(ACTION ITEM) Return all lines from the listing below that include the word "width".

(THE DATA)
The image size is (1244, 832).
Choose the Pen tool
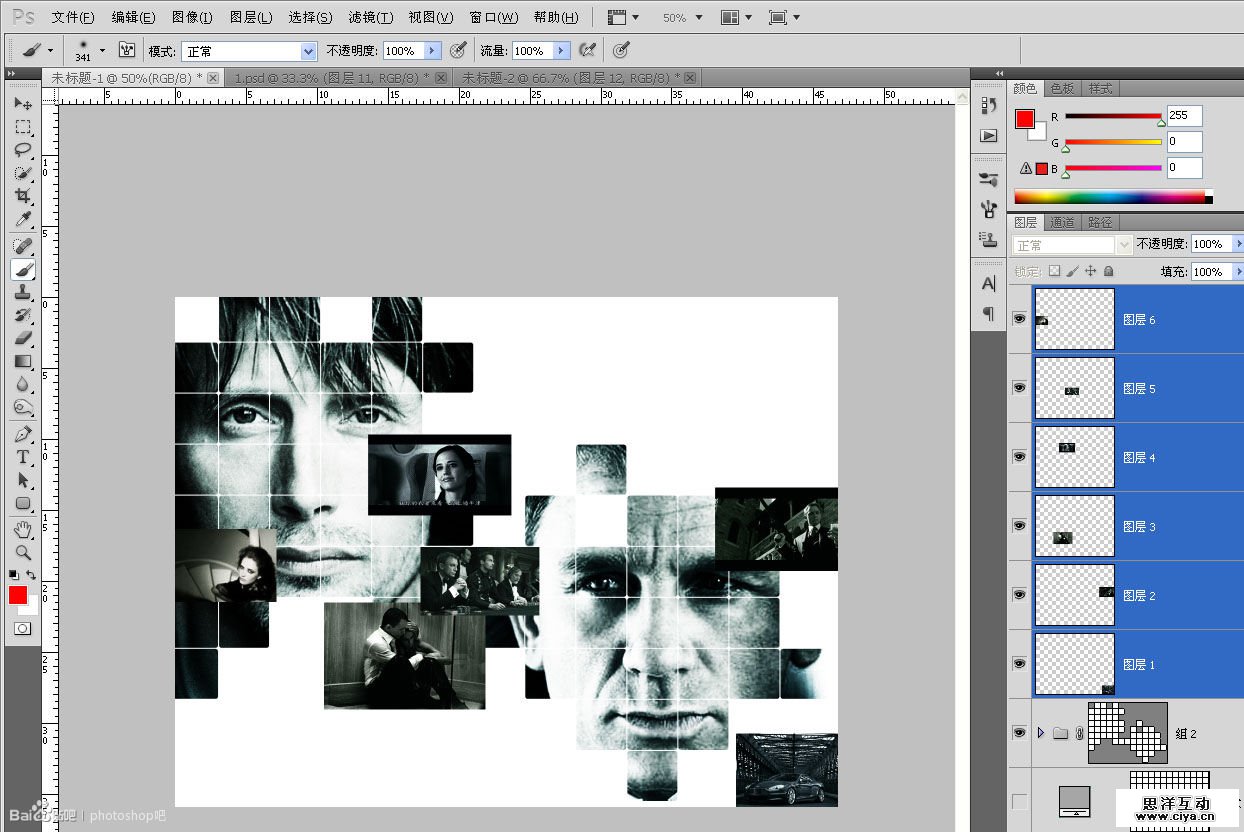point(22,434)
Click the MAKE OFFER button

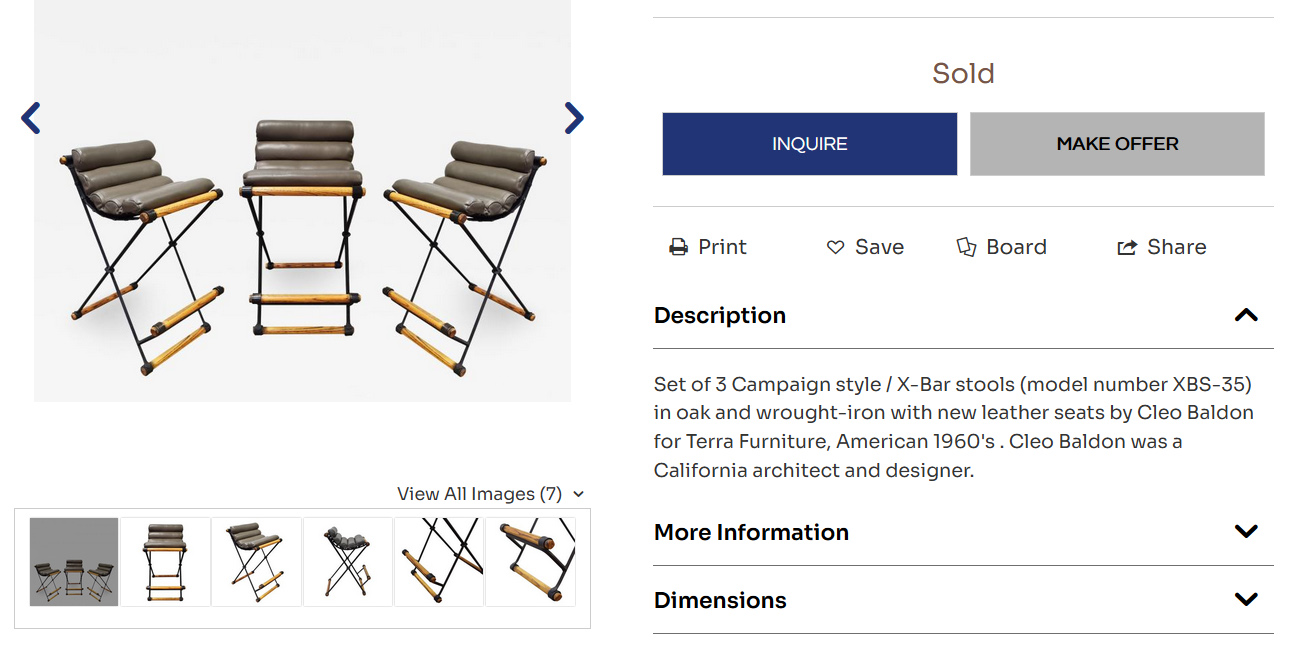pyautogui.click(x=1117, y=143)
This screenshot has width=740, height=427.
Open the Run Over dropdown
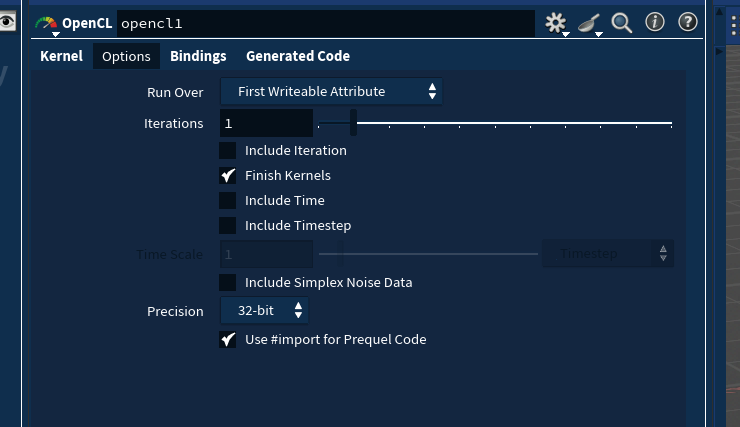331,92
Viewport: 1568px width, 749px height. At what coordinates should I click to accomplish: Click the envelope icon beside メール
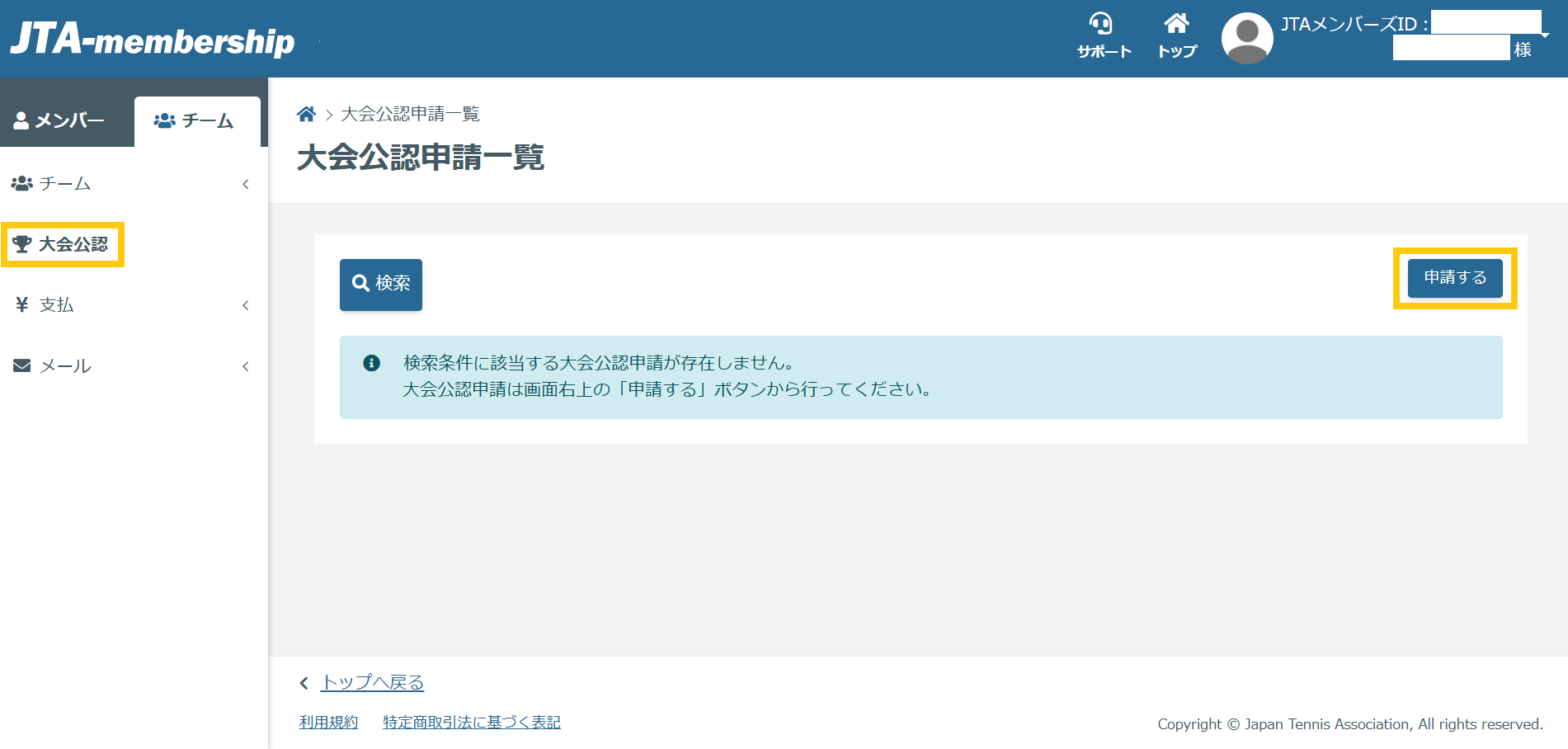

(EXERCISE SOLUTION)
This screenshot has width=740, height=427.
Viewport: 1568px width, 749px height. At what coordinates should I click to accomplish: Click the envelope icon beside メール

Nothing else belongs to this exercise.